Brian Byrne, a tour manager based in Los Angeles, encountered a frightening episode a few years ago while enjoying a cold brew. He suddenly felt clammy, followed by shallow breathing, a hollow sensation in his chest, and a rapid, thumping heartbeat. Concerned, he stepped outside to get some air. “At that point, I was having racing thoughts, feeling like I was having a heart attack,” he recounted.

This wasn’t Byrne’s first experience with caffeine-induced panic attacks, but it was by far the most intense. “Drinking that coffee felt like I poured gasoline on a fire that was already smoldering,” he admitted. For a whole year after the incident, he abstained from caffeine entirely and managed to avoid another serious episode.

Many can empathize with Byrne’s ordeal of caffeine-related anxiety. While researchers cannot definitively state that caffeine causes anxiety, it is associated with an increased risk among individuals with and without psychiatric diagnoses.


Caffeine is a stimulant that activates the sympathetic nervous system, responsible for the body’s fight-or-flight response. When stimulated, heart rate, blood pressure, muscle tension, and sweating can all increase.
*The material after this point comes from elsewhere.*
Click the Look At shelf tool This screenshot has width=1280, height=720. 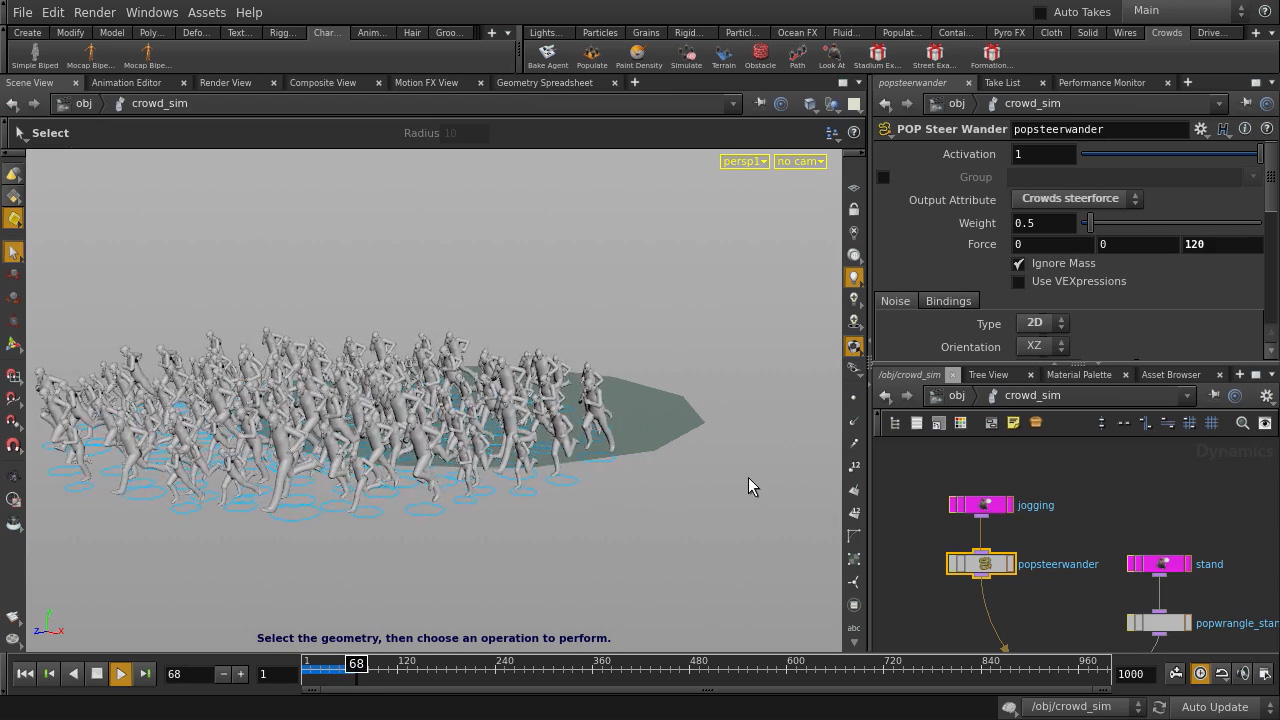click(x=832, y=55)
However, other activities that trigger adrenaline, such as exercising or riding a roller coaster, can also evoke similar physiological responses.

Joseph Trunzo, Deputy Director of the School of Health and Behavioral Sciences at Bryant University, explains that the incongruity of experiencing these sensations while sitting calmly can lead some individuals to interpret the arousal as anxiety. Moreover, subconscious labeling of these symptoms as anxiety may reinforce the effect.
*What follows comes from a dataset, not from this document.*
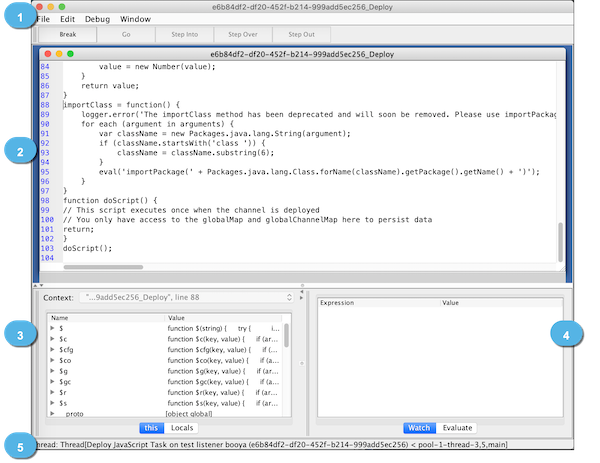Close the inner Deploy script window
This screenshot has width=600, height=463.
45,53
Other factors contribute as well. Caffeine blocks adenosine receptors in the brain, which normally slow heart rate and induce relaxation. “When we ingest caffeine and it blocks those receptors, adenosine can’t do its job,” says Dr. Trunzo. Some researchers speculate this mechanism may contribute to heightened anxiety.

Furthermore, caffeine can disrupt sleep, particularly deep sleep crucial for anxiety prevention, notes Dr. Sheenie Ambardar, a psychiatrist in Beverly Hills. Consuming coffee within eight and a half hours of bedtime can lead to restless sleep, elevating anxiety levels the following day.

Individual responses to caffeine vary. Lina Begdache, an associate professor at the State University of New York at Binghamton, suggests genetic variants may influence how caffeine is metabolized. Those with slower metabolism may experience prolonged caffeine effects, potentially intensifying its impact.


While caffeine cannot be quickly flushed from the system, there are strategies to manage anxiety if it occurs. Exercise can help distract and alleviate short-term symptoms.

Alternatively, Avigail Lev, a clinical psychologist in San Francisco, advises embracing the sensations rather than resisting them. This approach involves acknowledging where and how intensely the sensations are felt, which can diminish their debilitating effects.


If you suspect caffeine is contributing to anxiety, monitoring intake and its effects can provide clarity. Dr. Ambardar suggests keeping a log for a month to track caffeine consumption and associated feelings. Recommended daily limits are around 400 milligrams for adults, but individual tolerance varies.

Consider tapering caffeine intake gradually to assess its impact on anxiety levels. Dr. Trunzo recommends reducing consumption over time, as abrupt cessation may exacerbate symptoms.

Making lifestyle changes can also reduce susceptibility to caffeine’s effects. Dr. Begdache emphasizes improving overall energy levels through better sleep, exercise, hydration, and diet. These adjustments may transform your coffee from a potential anxiety trigger into a manageable energy boost.